At some stage this afternoon we should all be in a position to establish, with a degree of certainty, where the interest rate on our mortgage is likely to sit over the next few months.
The clarity should emerge soon after the chief boffins over at the European Central Bank in Frankfurt emerge from their monthly meeting and tell us about where they want euro-zone interest rates to go. If they decide to cut rates, as some expect, that should send our mortgage repayments down. And if they decide to hold them steady until next month (when a cut might be more likely), our monthly dues will be steady until then too.
The key message in all of this of course is that the short-term trend in euro-zone rates (and thus in Irish mortgage repayments) is a mildly negative one. This means that borrowing to pay for a house or apartment looks like becoming cheaper rather than more expensive.

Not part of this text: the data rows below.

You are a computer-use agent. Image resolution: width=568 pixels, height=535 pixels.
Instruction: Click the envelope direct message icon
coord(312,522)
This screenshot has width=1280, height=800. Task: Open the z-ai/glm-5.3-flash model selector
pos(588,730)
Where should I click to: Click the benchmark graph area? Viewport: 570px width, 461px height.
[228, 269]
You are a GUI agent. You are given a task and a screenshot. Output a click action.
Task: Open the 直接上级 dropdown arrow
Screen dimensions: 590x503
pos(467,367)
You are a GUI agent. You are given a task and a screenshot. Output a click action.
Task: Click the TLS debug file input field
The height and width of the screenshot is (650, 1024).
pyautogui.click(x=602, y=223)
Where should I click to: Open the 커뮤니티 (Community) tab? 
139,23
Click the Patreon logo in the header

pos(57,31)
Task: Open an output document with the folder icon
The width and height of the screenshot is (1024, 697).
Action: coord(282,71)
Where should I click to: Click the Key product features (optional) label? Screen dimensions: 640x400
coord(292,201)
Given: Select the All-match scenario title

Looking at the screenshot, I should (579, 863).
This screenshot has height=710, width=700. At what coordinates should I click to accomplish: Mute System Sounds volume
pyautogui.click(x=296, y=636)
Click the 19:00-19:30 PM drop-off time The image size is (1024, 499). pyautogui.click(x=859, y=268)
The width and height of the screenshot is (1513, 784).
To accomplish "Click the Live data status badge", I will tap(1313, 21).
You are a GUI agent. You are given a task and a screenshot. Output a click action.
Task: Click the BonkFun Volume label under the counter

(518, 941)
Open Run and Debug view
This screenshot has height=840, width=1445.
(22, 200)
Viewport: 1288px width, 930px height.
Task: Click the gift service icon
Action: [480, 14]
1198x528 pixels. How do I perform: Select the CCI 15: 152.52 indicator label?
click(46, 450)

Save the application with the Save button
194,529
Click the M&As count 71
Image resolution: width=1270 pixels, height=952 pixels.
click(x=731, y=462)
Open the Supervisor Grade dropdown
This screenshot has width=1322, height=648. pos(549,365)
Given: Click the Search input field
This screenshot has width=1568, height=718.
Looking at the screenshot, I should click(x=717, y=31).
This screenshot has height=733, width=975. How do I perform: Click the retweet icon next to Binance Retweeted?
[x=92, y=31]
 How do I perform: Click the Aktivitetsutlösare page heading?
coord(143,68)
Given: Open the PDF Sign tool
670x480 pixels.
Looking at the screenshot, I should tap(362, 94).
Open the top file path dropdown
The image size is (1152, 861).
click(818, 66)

One factor that will have been fairly high in the mind of the ECB board members when they met this morning will be the EU's housing market and, more specifically, the direction of house prices. There is a theory that when the cost of borrowing falls, house prices will rise as more people take advantage of cheaper finance and pile into the market, thus making competition for property even fiercer.
While this may not be such a massive issue in core European states such as Germany, it could be more significant in locations such as Spain and the Republic, where the housing market is already moving ahead at a furious pace. Could a cut in interest rates today or next month push things closer to overheating and disaster?
Friends First chief economist, Mr Jim Power, is not so sure. He acknowledges that lower mortgage rates will improve the affordability of Irish houses and apartments, thus making a "downward correction to property prices less likely than it might have been before". But he also argues that a cut in interest rates is unlikely to give a major fillip to the Irish market.
"The probability is that a cut today, or failing that, at the May meeting, would represent the bottom of the cycle and its likely magnitude (i.e. a cut of 0.25 per cent or at the very most 0.5 per cent) would not be sufficient to stimulate demand for housing and prices," he argues.
"The bottom line is that lower rates would certainly be good news for heavily indebted Irish mortgage holders but would not be sufficient in itself to stimulate increased demand."
Mr Power is expecting Irish house prices to increase by about 7 per cent this year, having soared by 14 per cent in 2003. This kind of smooth decline in growth would be seen as positive for those who worry that the market is running away with itself (in what some like to call a bubble) and could be heading for collapse. A different result could however be more problematic.
"A further acceleration in demand and consequently for house prices would not be good news as it would increase the chances of an unsustainable bubble. A gradual levelling off in house prices over the next couple of years would be the best and most sustainable outcome," says Mr Power.
Another argument that tends to circulate around the time of interest rate movements is the old "to fix or not to fix" issue, where borrowers look to beat the cycle by fixing their loans at what they see as the bottom of the interest rate curve. Mr Power is again dubious.
"The argument for fixing a mortgage is not strong at the moment, because the upside potential for ECB rates against the background of a moribund euro-zone economy will be very limited over the next couple of years. For those who are very risk-averse, the fixed rates on offer at the moment are as low as we are likely to see in this cycle, but there is still a significant premium to be paid over variable rates." A possible compromise, Mr Power suggests, would be to fix half the mortgage and leave the rest at a variable rate. "Having said that, I personally would not be concerned about being on a variable rate mortgage in the current interest rate environment."